Covered deposits no longer need to be protected, according to the European Central Bank (ECB), which has proposed this month to stop withdrawals when a bank is on the verge of failing.
“Covered deposits and claims under investor compensation schemes should be replaced by limited discretionary exemptions to be granted by the competent authority in order to retain a degree of flexibility,” said the bank’s proposal.
It has suggested the current €100,000 (£85,000) deposit level currently protected in the event of a bail-in would no longer be available.
“...during a transitional period, depositors should have access to an appropriate amount of their covered deposits to cover the cost of living within five working days of a request.” That means depositors will have to wait five days for a ‘competent authority’ to decide what is an ‘appropriate amount’ of their own money for them to have access to buy food, pay bills and so on.

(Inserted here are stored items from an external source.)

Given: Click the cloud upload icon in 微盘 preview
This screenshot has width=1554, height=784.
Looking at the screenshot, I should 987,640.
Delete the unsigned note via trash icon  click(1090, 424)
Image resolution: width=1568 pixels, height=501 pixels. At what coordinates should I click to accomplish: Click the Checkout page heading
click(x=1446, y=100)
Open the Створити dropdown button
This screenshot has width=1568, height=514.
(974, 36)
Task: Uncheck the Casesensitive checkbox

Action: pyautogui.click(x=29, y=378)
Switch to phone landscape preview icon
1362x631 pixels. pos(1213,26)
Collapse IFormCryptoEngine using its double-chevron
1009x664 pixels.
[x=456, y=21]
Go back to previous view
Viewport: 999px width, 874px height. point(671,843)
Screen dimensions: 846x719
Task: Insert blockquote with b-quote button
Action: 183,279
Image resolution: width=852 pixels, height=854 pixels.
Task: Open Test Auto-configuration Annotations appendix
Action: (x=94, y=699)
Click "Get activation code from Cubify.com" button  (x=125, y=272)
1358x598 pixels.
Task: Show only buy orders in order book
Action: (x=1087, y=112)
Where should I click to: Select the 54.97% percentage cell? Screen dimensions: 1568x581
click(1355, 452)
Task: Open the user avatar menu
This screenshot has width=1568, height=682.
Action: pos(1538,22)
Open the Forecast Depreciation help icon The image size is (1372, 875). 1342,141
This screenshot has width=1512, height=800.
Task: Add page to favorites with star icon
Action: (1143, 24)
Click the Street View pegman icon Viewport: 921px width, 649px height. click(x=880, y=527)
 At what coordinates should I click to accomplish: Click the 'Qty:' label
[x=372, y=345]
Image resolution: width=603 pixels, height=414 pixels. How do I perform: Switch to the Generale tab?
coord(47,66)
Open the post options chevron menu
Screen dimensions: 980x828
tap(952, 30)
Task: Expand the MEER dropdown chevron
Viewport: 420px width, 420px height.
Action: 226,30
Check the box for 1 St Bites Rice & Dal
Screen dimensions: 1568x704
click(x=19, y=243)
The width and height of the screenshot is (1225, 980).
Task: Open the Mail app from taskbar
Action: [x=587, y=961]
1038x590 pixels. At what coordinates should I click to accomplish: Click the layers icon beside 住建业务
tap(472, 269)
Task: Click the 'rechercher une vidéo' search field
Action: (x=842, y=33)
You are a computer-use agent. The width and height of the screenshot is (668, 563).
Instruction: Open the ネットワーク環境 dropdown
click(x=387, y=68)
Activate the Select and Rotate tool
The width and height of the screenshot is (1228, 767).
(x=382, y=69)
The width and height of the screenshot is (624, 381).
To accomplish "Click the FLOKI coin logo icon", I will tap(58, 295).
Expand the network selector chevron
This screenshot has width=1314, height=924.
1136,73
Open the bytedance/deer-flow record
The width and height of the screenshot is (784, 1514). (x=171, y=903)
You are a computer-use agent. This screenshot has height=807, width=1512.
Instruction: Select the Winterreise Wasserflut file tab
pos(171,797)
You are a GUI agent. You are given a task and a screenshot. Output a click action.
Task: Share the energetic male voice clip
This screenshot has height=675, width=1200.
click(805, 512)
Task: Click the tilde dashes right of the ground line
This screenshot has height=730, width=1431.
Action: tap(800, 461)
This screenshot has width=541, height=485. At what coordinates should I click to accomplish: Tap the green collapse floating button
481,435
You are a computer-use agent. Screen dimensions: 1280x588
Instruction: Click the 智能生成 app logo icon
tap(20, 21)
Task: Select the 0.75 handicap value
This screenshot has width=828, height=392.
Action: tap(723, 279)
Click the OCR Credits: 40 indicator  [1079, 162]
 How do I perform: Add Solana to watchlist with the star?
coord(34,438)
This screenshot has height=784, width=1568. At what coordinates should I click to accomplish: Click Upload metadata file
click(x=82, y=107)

The ECB said a pre-resolution moratorium should be used to “prevent severe deterioration of a credit institution’s balance sheet,” in particular to allow supervisors to complete an assessment of the lender’s viability.
The proposal still needs to be agreed by the EU member states and then approved by the European Parliament has already been criticized by lobbying groups and regulators, claiming it would endanger financial stability.
Banking meltdowns usually destroy thousands of savers and businesses who are exposed to the banking system. According to an IMF study, only two-thirds of potential bail-ins could affect senior bond-holders, those are most likely to be institutional investors rather than pensioners with limited funds.